= Oxford Psalter =

The Oxford Psalter (manuscript Douce 320 Bodleian Library, Oxford) is a 12th-century psalter written in Anglo-Norman Old French. Its content is almost identical to that of the Winchester Psalter, except the latter is written in Latin and Anglo-Norman Old French. In his book Libri Psalmorum versio antiqua Gallica e cod. ms. in Bibl. Bodleiana, Francisque Michel does a full transcription of the psalter, writing the Winchester Psalter variants in the footnotes under the header Cott. Cod. (Cotton Codex; the shelfmark of the Winchester Psalter is British Library Cotton MS. Nero C.iv).
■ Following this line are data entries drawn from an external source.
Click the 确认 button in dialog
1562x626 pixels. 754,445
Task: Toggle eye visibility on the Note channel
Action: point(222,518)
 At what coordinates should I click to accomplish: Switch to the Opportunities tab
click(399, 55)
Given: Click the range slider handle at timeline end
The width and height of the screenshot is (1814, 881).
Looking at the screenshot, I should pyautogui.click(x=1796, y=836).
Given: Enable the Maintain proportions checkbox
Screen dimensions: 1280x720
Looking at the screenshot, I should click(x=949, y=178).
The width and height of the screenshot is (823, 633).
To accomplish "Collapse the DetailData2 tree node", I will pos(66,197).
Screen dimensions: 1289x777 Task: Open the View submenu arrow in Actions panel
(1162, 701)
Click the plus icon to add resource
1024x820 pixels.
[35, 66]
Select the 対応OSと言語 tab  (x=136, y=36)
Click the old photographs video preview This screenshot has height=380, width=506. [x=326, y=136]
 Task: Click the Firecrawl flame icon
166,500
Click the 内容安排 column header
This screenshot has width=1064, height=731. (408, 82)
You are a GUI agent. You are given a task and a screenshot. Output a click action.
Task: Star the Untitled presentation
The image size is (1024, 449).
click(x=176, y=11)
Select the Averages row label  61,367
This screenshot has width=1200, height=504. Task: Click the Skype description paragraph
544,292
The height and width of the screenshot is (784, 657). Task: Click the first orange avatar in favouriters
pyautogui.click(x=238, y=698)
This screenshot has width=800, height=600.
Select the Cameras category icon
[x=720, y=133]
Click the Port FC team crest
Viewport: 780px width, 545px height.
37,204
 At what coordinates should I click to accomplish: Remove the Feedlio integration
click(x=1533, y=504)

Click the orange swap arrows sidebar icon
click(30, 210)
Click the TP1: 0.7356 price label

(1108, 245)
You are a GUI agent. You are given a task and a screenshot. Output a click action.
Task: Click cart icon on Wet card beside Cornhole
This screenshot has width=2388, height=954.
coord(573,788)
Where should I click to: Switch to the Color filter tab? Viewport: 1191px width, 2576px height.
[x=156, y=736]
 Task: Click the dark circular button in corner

Digital Bodleian estimates the manuscript to be from 1140 to 1150, while the Trésor de langue française informatisé in its etymologies uses 'first half of the 12th century'. The Dictionnaire Étymologique de l'Ancien Français gives a date of 'mid-12th century' for both the Oxford and the Winchester Psalter.

== Modern editions ==
- Francisque Michel, Libri Psalmorum versio antiqua Gallica e cod. ms. in Bibl. Bodleiana. 1860. Available on Google Books.
- Ian Short, The Oxford Psalter (Bodleian MS Douce 320). Oxford: Anglo-Norman Text Society, 2015. ISBN 0-905474-61-9.